Regenschein
Regenschein

Reputation: 1502

What does the .NET Virtual Machine do when I raise an event?

What exactly is /technically/ happening when I raise an event in .NET? I couldn't answer this question myself via Google.

I don't mean: the event is raised and suddenly some handler is being called, I mean what is happning in between? Are the events somehow stored on an invisible event stack? Are they queued somewhere? How many events can I raise? etc.

I hope someone can shed some light on how the .NET virtual machine processes events.

Upvotes: 2

Views: 71

Answers (1)

Marc Gravell
Marc Gravell

Reputation: 1064114

Regular .NET events are usually simply delegate invocations, which are not very much different to regular method invocations.

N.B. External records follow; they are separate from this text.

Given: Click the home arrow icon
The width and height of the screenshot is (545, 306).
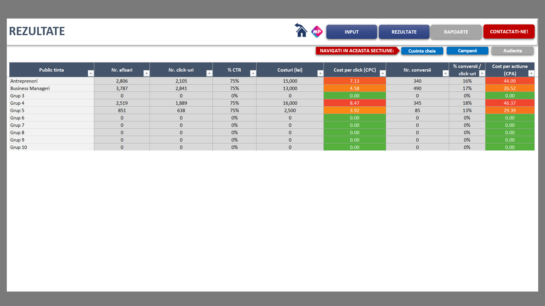Looking at the screenshot, I should [301, 31].
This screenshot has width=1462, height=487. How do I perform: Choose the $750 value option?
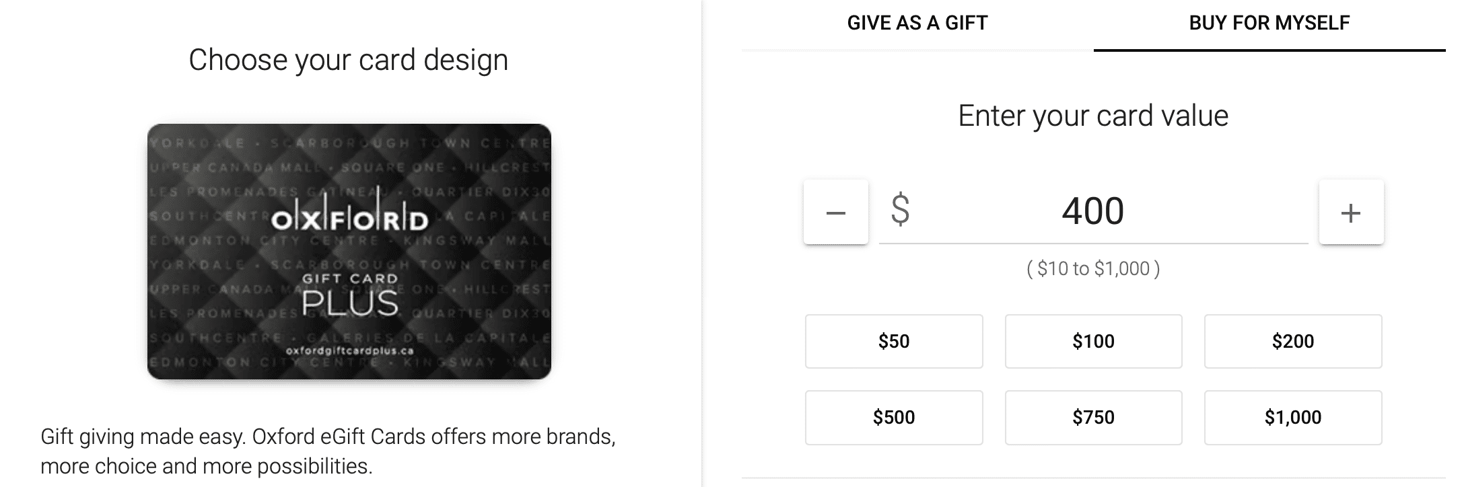[1093, 418]
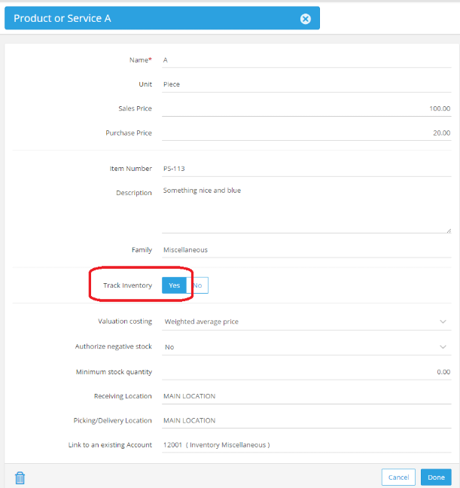460x488 pixels.
Task: Click the Description resize handle corner
Action: pos(449,230)
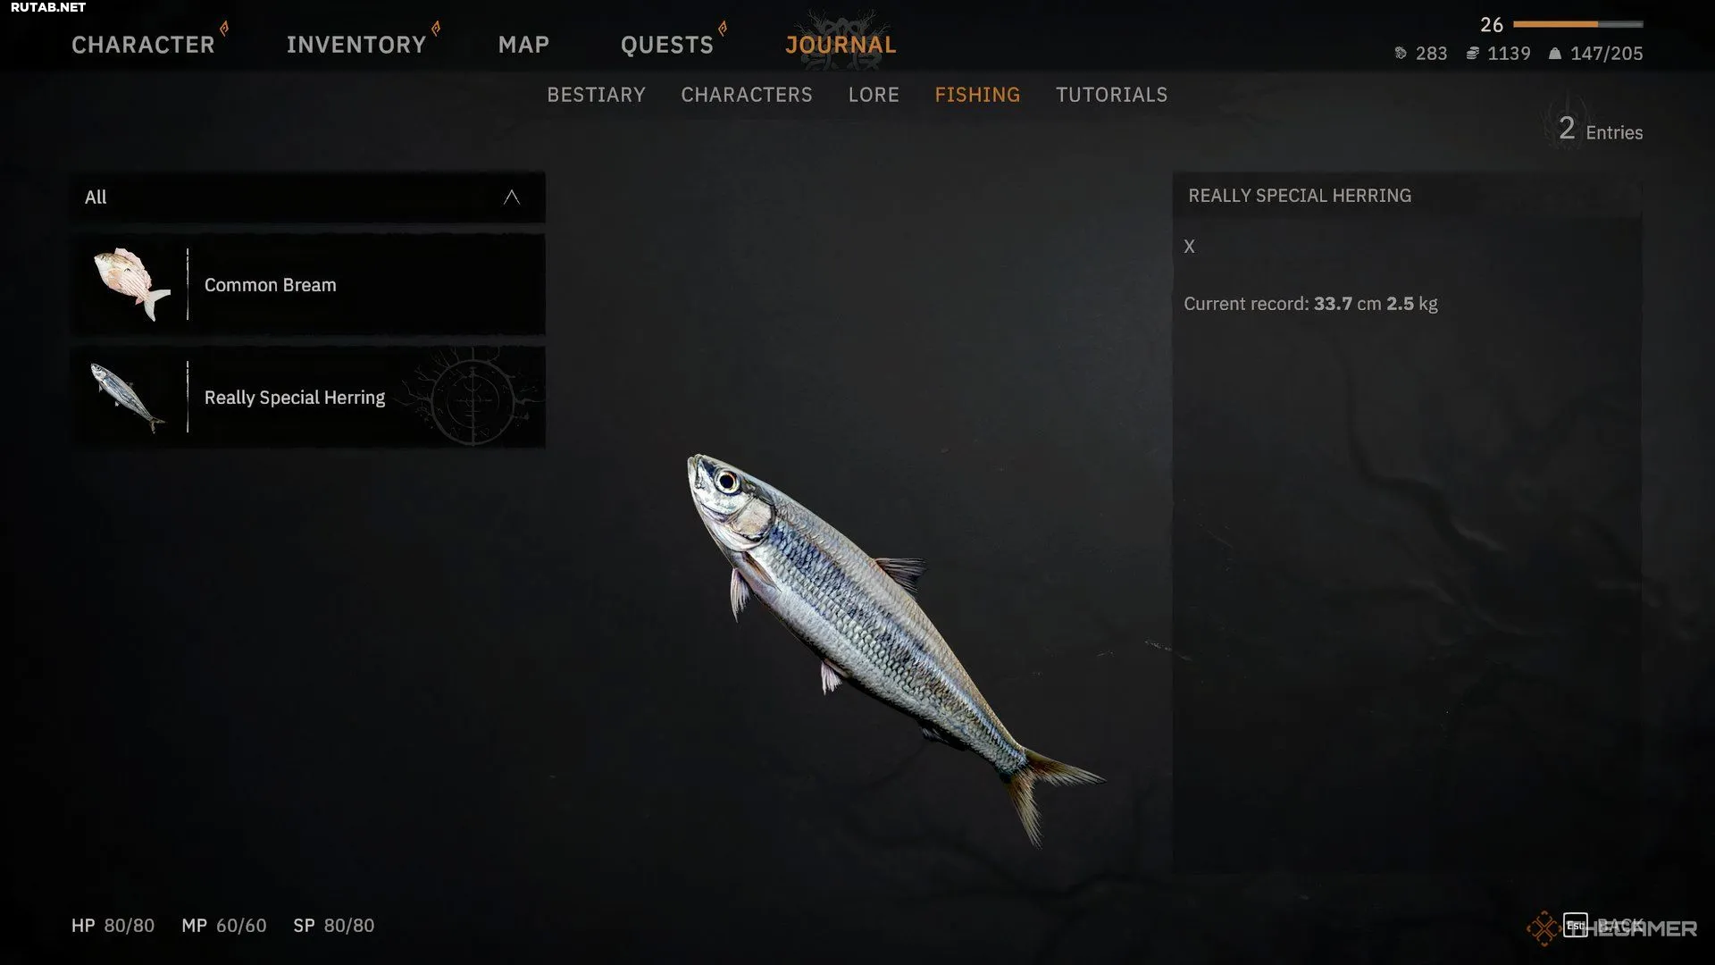Open the Inventory menu
This screenshot has height=965, width=1715.
tap(356, 45)
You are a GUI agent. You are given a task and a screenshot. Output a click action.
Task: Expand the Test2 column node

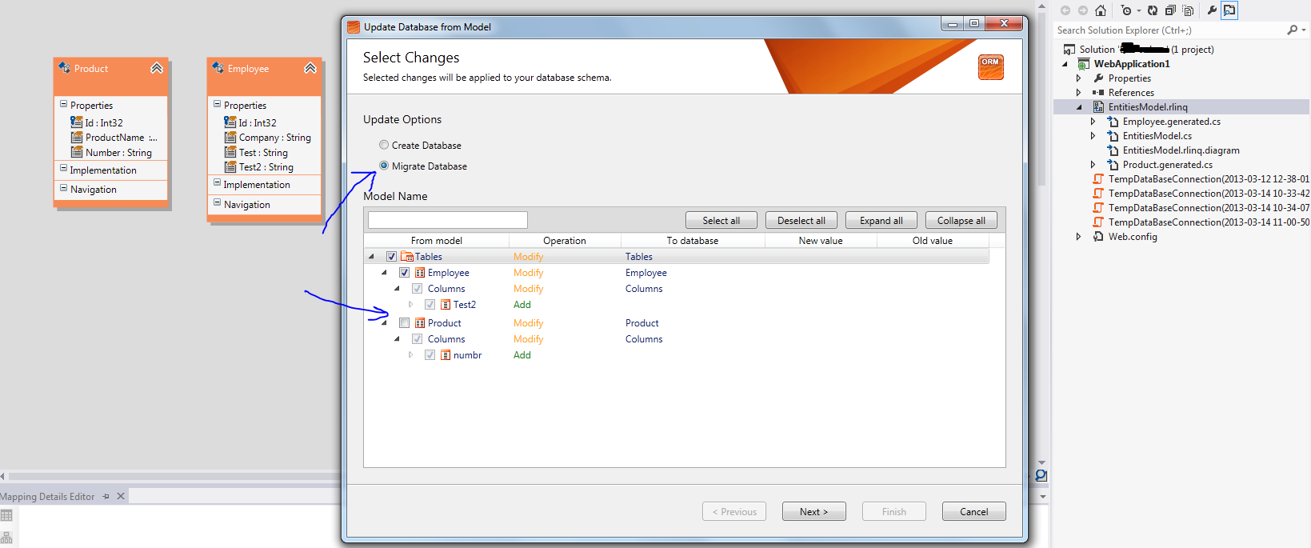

The only subtle difference is that because delegates are multi-cast, it has to unroll the full invocation list of all subscribers, and invoke them in turn. This all happens during the delegate .Invoke(). So no, there is no special event stack / queue.

However! Some things on UI technologies (winforms, WPF, etc) do use the Windows message loop - so in those cases, yes, there is a logical queue.

Each delegate subscription (i.e. foo.SomeEvent += this.SomeHandler) involves two things: a target instance (the this) and a target method (SomeHandler). When invoked, the delegate simply invokes the method against the specified target. Slightly magic, but not that different to regular method invoke.